As they prepare for their wedding, Kath's former suitor and also Vince's best friend James arrives in their lives. James still has feelings for Kath. He was supposed to help for the wedding however Vince was upset when he found out about James' feelings for Kath so he confronted James in a fistfight. Afterwards, Vince and James decide to end the conflict for the sake of their friendship, and Vince disappears mysteriously. Kath tries to contact Vince and asks his friends but no one knows where he is. She had no choice but to go outside and find Vince. After long hours of pursuit, she finds Vince inside a chapel. Kath hugs him tightly and they talk to each other. Vince waits for a sign and makes a final decision to marry Kath. When Vince and Kath became husband and wife, their text message conversation ends.

==Characters==
- Vince - A middle-class man who had a crush on and fell in love with Kath. He was an electrical engineering student and a varsity player in his college years.
- Kath - Vince's crush and schoolmate. A mechanical engineering student during her college years. She likes to eat and join campus events. Later on she became Vince's girlfriend and fiancée.
- Jake - Kath's best friend. He also had feelings for Kath but he was rejected.
- Jella - Vince's officemate. Cousin of Vince's friend.
- Maxine - Kath's best friend.
- Kath's father - An overseas worker in Dubai, United Arab Emirates. He also has a business in the Philippines.
- Tita Girly - Kath's aunt in Dubai, United Arab Emirates.
- Weng - Kath's cousin. Son of Tita Girly.
- Ayen, Marty, Bryan, Doms, Nana, and Joven - Vince and Kath's friends.
- Rika - Vince and Kath's wedding organizer.
- Vince's mother - A perfectionist parent.
- Nathan - Jella's boyfriend. Vince's perpetrator.
- Marco - Jella's cousin.
- James - Vince's best friend and Kath's former suitor.
- Akira - Maxine's friend.

==Chapter list (Online version)==

| Chapter No. | Chapter Title | Part No. |
|---|---|---|
| 1 | Crush | 1-4 |
| 2 | Us | 5-7 |
| 3 | Still | 8 |
| 4 | Again | 9 |
| 5 | What Now? | 10 |
| 6 | You | 11 |
| 7 | Hang in There | 12 |
| 8 | Remember | 13 |
| 9 | Heart | 14 |
| 10 | Promise | 15 |
| 11 | Sorry | 16 |
| 12 | Almost | 17 |
| 13 | My Stalker | 18-19 |
| 14 | Walang Titibag | 20 |
| 15 | Cheer & Var | 21-24 |
| 16 | Mother Knows Best? | 25 |
| 17 | #VinceAndKath <3 | 26-27 |
| 18 | Will they survive this relationship? | 28-30 |
| 19 | (No chapter title) | 31-32 |
| 20 | The Confession | 33 |
| 21 | The Flashback | 34 |
| 22 | The Confrontation | 35 |
| 23 | Where is Vince? | 36 |
| 24 | The End | 37 |

==Critical reception==
The Vince and Kath story spread through social networking sites such as Facebook, Twitter, and Instagram. Almocera has been contacted by independent film makers to discuss a possible movie based on the story. While some readers thought that Vince and Kath was a true story, Almocera initially claimed that it is purely fictional; however, she later stated that the characters and some of the plot is based on her own memories and past experiences. Some readers have referred to the story as a modern version of Romeo and Juliet of the Philippines. The story is also featured in I Juander, an investigative documentary produced by GMA News TV and in Rated K, a magazine show produced by ABS-CBN. Because of its popularity many screenshot conversations stories appeared on social media especially on Facebook, which became a new format of story writing in the Philippines called "Textserye" or "SocialSerye". The author also published another stories such as The Wrong Message featuring Ronnie Alonte as the cover model of the book (it is the debut release of the author) and My Love for Dora which is still published online.

==Adaptations==

The online series was adapted into a book with the same title and published on May 7, 2016 under ABS-CBN Publishing.

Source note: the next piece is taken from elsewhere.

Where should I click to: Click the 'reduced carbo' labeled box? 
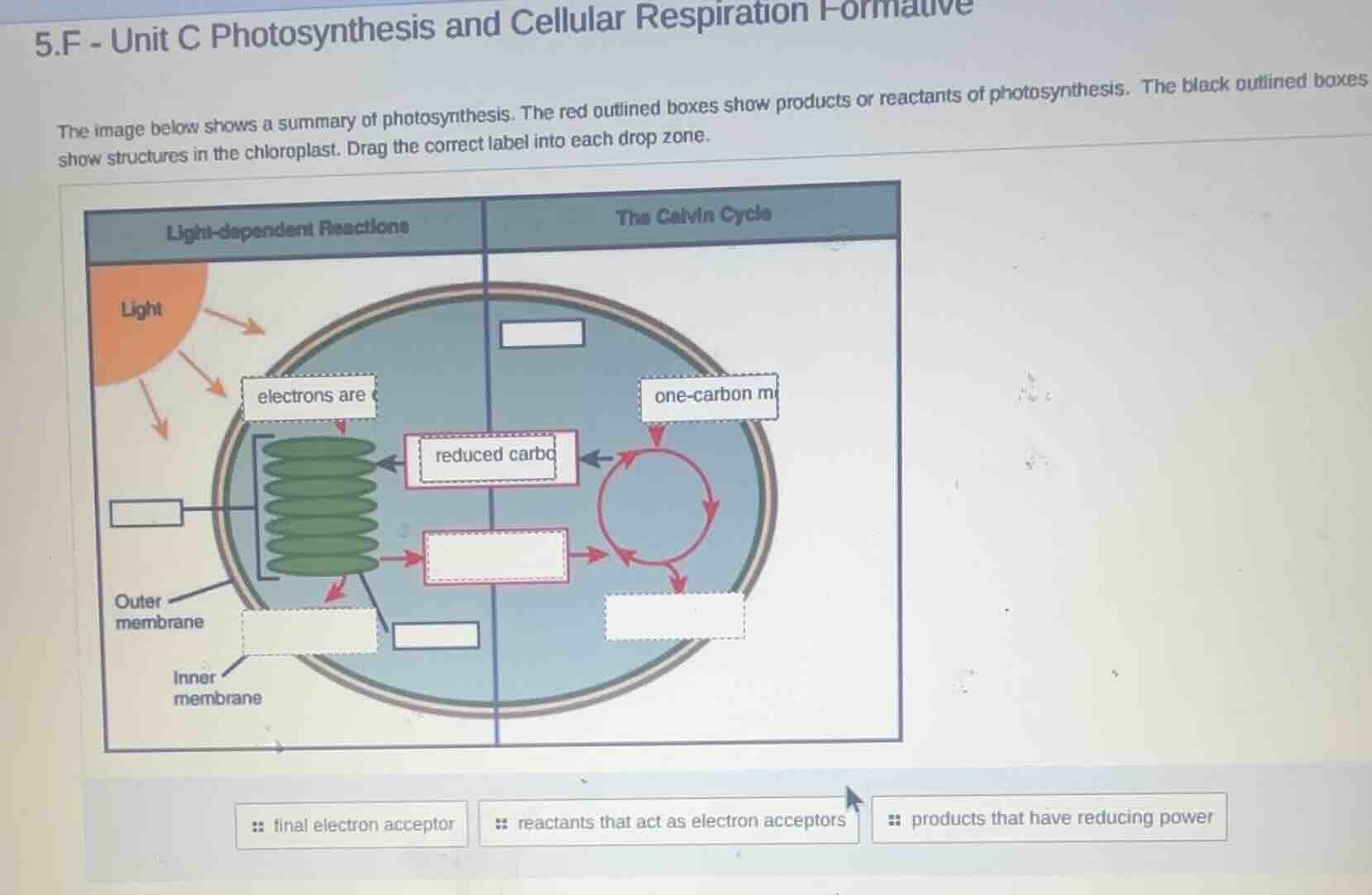492,455
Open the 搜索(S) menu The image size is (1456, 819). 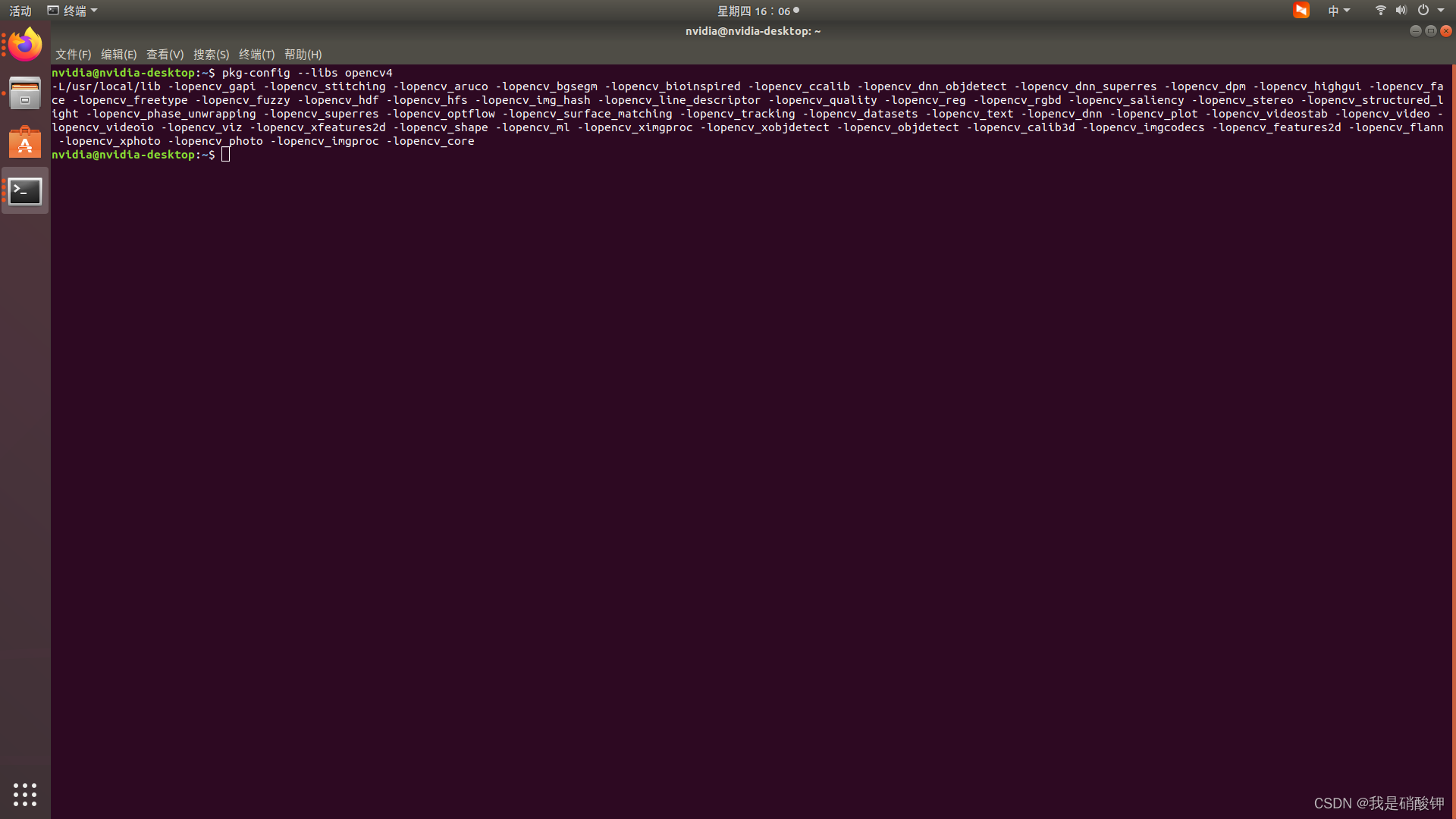[211, 54]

An Android game based from the series was developed and published by Kalaro Games.

The series was also adapted into a film, with Julia Barretto, Joshua Garcia, and Ronnie Alonte playing the roles of Kath, Vince, and James, respectively together with the author appearing as a cameo. The principal photography began in late July 2016. The film is one of the official entries to the 2016 Metro Manila Film Festival directed by Theodore Boborol.